I am evaluating SurfControl Web Filter and I have found that this filter works only with Proxy enabled clients but I have the following problem.
I have a branch office that has direct access to the internet. It is also linked to the corporate network which has another access to internet. The ISA fw has 3 network interfaces: the external network (internet), the branch office LAN, and the corporate network.
People in the branch office can choose freely which link to internet to use. Now the choice can be made setting 2 different proxy servers: if they choose the ISA fw then the request is forwarded to the direct internet connection; if they choose the corporate proxy (which is outside the firewall), the corporate internet access is used.
My problem now is that those that choose the firewall proxy are correctly monitored by SurfControl, while those that choose the corporate proxy are ignored by it.
How can I solve the problem of having ALL people use the ISA proxy and still be able to let users choose the route to internet? (beside adding another firewall).

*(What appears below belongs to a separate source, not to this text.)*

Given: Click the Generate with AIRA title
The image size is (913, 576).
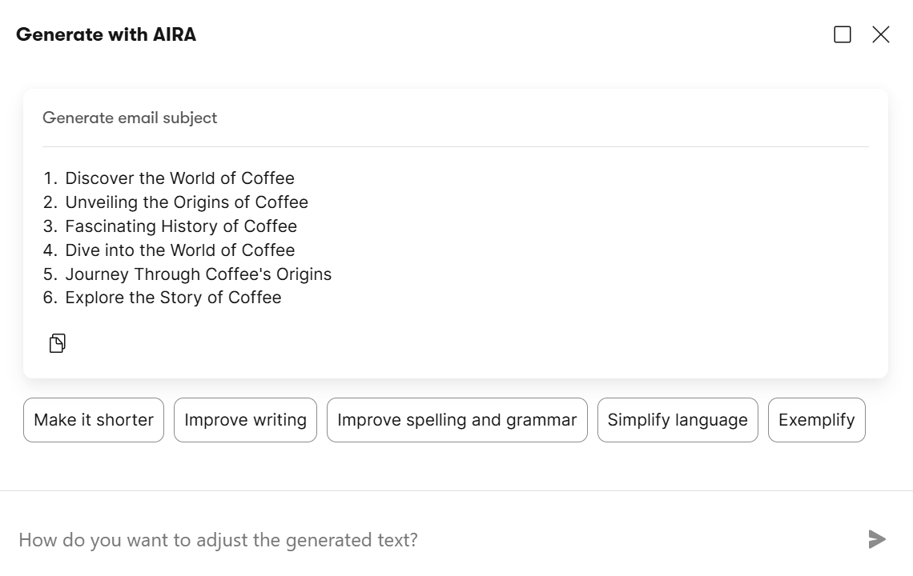Looking at the screenshot, I should point(106,34).
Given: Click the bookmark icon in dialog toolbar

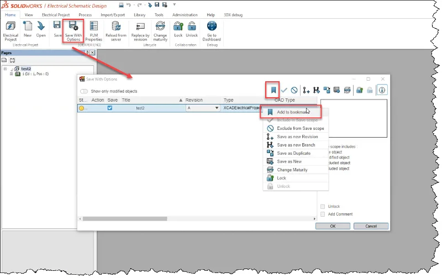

I think that would work if the ISA server were the one that would choose the route to Internet. What I want to accomplish is having the users choose which way to go. I am thinking of installing ISA server on an additional computer inside the branch office and configuring it using the "Single network adapter". This way I could use it as a proxy that routes requests to the corporate proxy. The users that want to access Internet through the ISP of the branch office will set their browser to use the firewall as a proxy; those who want to use the corporate access to Internet will set their browser to use this additional internal proxy.
Now I can run SurfControl on both ISA server machine and collect data from both.